Uranium prices have been on the downswing. That has challenged the earnings of Saskatoon-based Cameco Corp., one of the world’s biggest sellers of the product.
One thing that’s getting bigger, however, is the size of the company’s squabble with the Canada Revenue Agency over its income tax bill. It’s a dispute that Cameco increasingly needs to win, for its shareholders’ sake.
We first wrote about the matter just a year ago. To review: In 1999, Cameco set up a subsidiary, Cameco Europe Ltd., in low-tax Zug, Switzerland. Cameco then signed a 17-year deal to take the uranium it produces in Canada and sell it to Cameco Europe before it made its way to the end customer.
By injecting a middleman into the transaction, Cameco is able to sell the uranium to Cameco Europe at the low prices reflective of 1999. As a result, Cameco is recording little to no profit in Canada. Instead, all the profits appear in Zug, where the tax rate is lower.
A year ago, Cameco estimated it had avoided declaring $4.9-billion in Canadian income, saving it $1.4-billion in taxes, over 10 years. The company’s latest disclosure, accompanying its first-quarter earnings in late April, now show the numbers have grown to $5.7-billion in income it was able to avoid declaring, and $1.6-billion in tax savings for the 11 years ended in 2013. The tax-saving deal runs through 2016, so the numbers could continue to grow.
The scope of the dispute wasn’t terribly clear until a year ago, because Cameco was using accumulated losses to cover the assessments CRA was making. The agency requires large corporations to remit 50 per cent of the disputed tax bill, as well as half of the interest and penalties, until the matter is decided. So, prior to 2013, Cameco submitted just $13-million to the taxman. The number grew to $46-million last year, and has been $58-million so far in 2014. Cameco now estimates it may have to submit somewhere between $625-million and $650-million to cover the disputed tax bills through 2013.
Cameco, it should be said, believes it has done its taxes properly and expects to prevail in the CRA court case and get all its money back. “We continue to believe the ultimate resolution of this matter will not be material to our financial position, results of operations and cash flows in the year(s) of resolution,” the company said in its updated disclosure in April.
The analysts at Veritas Investment Research are not so sure. The dispute is twofold. The CRA is disputing both the corporate structure of the arrangement, saying it exists only for tax avoidance, and has no real business purpose. CRA also contests the prices used in the deal. Cameco needs to win on both to prevail.

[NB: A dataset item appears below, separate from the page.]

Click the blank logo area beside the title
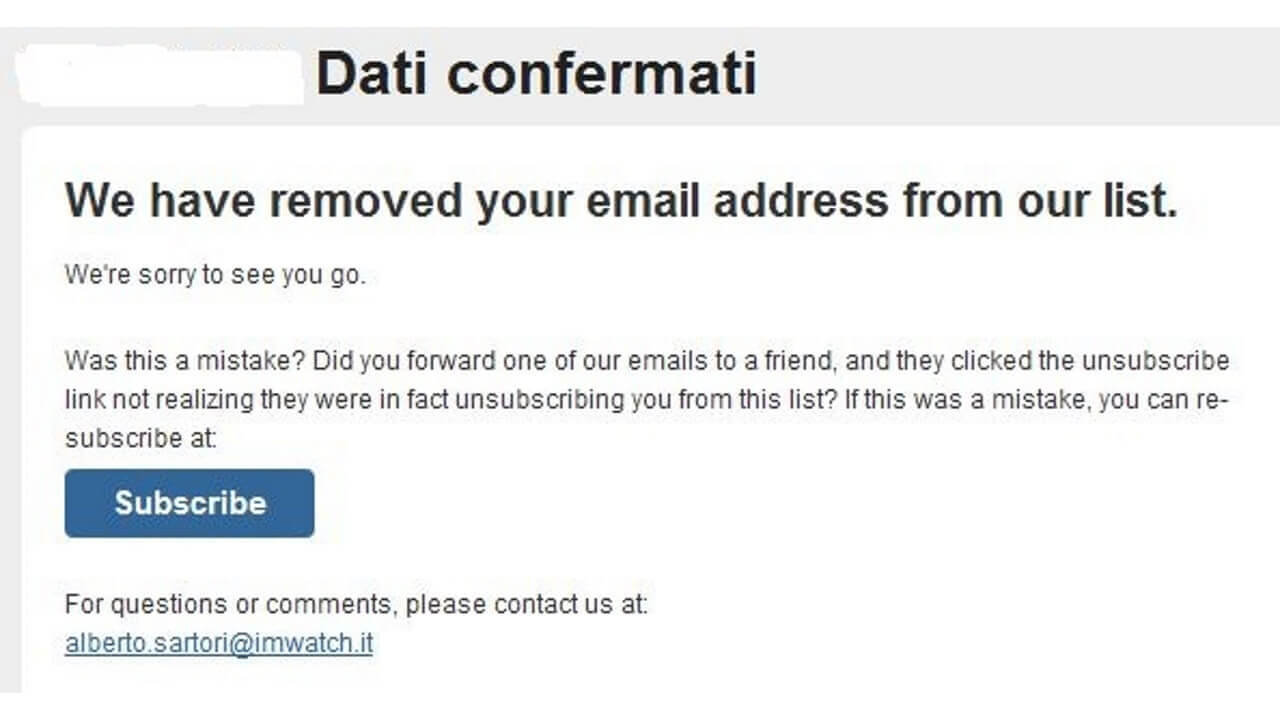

While Cameco says Cameco Europe has its own board of directors and a full-time CEO, documents in the case reveal the European company had no other full-time employees, and no stand-alone office, instead renting space from the law firm performing its legal work. Cameco’s Canadian employees performed nearly all the functions for Cameco Europe. “It is therefore difficult to see a reasonable business purpose to [Cameco Europe’s] existence, beyond tax minimization,” Veritas’ Pawel Rajszel and Dimitry Khmelnitsky say in their recent report.
As for the pricing issue, Cameco says its contract prices are “generally comparable to those established in sales contracts between arm’s-length buyers and sellers entered into at that time.” However, it has begun recording tax provisions “where an argument could be made that our transfer price may have fallen outside of an appropriate range of pricing.” The Veritas analysts, having looked at past CRA cases, say Cameco’s method “requires a very high degree of comparability.”
The Veritas analysts say that “based on our analysis of the Canadian tax code, court documents, and legal precedents, we continue to believe that the CRA has a strong case.” Regardless of the resolution, though, the CRA has begun to accelerate its review of past filings, and could hit Cameco with bills for 2009 and 2010 this year, a faster schedule than the company has previously anticipated.
“If anything, the situation is getting worse for Cameco,” Mr. Rajszel says in an e-mailed comment. “Based on our review of Cameco’s [first quarter] results, the dispute with the CRA may force the company to borrow funds and/or cut its dividend in order to finance the back tax payments.”
We maintain our punning view that it’s a taxing situation for Cameco shareholders.